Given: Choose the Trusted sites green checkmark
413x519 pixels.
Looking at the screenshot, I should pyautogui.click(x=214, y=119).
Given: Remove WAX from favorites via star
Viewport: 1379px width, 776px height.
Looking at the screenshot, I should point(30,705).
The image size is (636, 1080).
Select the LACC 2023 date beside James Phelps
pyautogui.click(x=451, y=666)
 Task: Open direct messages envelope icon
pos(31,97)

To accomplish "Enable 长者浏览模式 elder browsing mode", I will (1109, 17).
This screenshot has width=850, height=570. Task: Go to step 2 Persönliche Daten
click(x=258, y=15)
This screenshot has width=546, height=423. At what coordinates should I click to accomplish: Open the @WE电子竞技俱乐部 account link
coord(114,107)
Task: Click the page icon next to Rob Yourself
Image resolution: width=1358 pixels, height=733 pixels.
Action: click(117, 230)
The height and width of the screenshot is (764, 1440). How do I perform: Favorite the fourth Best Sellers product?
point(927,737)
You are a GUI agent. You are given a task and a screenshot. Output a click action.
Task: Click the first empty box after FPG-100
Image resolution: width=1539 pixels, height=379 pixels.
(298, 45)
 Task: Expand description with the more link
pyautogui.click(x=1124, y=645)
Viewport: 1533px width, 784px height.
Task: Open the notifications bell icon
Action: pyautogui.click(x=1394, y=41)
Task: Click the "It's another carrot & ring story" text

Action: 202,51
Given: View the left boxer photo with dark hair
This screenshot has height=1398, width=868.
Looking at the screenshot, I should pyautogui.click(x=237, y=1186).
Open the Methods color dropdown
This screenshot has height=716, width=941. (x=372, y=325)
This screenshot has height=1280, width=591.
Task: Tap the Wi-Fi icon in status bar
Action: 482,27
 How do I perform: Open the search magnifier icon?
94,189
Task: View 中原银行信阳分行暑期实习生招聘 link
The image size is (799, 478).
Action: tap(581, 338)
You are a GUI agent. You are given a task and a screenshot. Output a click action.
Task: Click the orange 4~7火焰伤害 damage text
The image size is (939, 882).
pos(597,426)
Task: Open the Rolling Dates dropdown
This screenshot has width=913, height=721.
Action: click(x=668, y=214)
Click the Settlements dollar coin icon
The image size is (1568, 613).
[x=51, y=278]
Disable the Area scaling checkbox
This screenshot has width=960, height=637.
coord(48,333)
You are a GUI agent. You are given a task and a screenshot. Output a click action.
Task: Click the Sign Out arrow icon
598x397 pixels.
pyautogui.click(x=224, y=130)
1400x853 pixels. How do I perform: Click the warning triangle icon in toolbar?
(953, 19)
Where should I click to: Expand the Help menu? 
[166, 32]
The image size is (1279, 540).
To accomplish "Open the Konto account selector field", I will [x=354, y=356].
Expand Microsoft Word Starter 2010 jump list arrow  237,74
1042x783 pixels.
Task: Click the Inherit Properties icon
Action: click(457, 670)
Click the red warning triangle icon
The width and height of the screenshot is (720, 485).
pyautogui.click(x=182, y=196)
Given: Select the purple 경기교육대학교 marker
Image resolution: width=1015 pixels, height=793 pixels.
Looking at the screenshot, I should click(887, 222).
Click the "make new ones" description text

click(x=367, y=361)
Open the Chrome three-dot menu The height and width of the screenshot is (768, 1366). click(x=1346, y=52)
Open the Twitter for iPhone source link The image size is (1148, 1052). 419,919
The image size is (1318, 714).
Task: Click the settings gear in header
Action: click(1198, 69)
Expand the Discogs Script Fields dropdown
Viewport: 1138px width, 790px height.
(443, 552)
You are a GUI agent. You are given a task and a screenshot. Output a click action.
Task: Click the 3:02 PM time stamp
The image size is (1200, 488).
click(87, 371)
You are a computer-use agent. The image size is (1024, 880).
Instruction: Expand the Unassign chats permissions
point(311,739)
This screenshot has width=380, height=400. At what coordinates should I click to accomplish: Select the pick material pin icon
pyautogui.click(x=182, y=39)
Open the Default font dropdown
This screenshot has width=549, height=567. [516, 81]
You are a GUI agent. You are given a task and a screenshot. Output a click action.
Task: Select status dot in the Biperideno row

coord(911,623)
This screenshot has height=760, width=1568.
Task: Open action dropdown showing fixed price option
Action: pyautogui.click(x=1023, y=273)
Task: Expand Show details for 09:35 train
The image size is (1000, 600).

::::

From the records above, print exactly the lines that run from the line with "Task: Expand description with the more link" to the line with "Task: View 中原银行信阳分行暑期实习生招聘 link", inclusive.

 Task: Expand description with the more link
pyautogui.click(x=1124, y=645)
Viewport: 1533px width, 784px height.
Task: Open the notifications bell icon
Action: pyautogui.click(x=1394, y=41)
Task: Click the "It's another carrot & ring story" text

Action: 202,51
Given: View the left boxer photo with dark hair
This screenshot has height=1398, width=868.
Looking at the screenshot, I should pyautogui.click(x=237, y=1186).
Open the Methods color dropdown
This screenshot has height=716, width=941. (x=372, y=325)
This screenshot has height=1280, width=591.
Task: Tap the Wi-Fi icon in status bar
Action: 482,27
 How do I perform: Open the search magnifier icon?
94,189
Task: View 中原银行信阳分行暑期实习生招聘 link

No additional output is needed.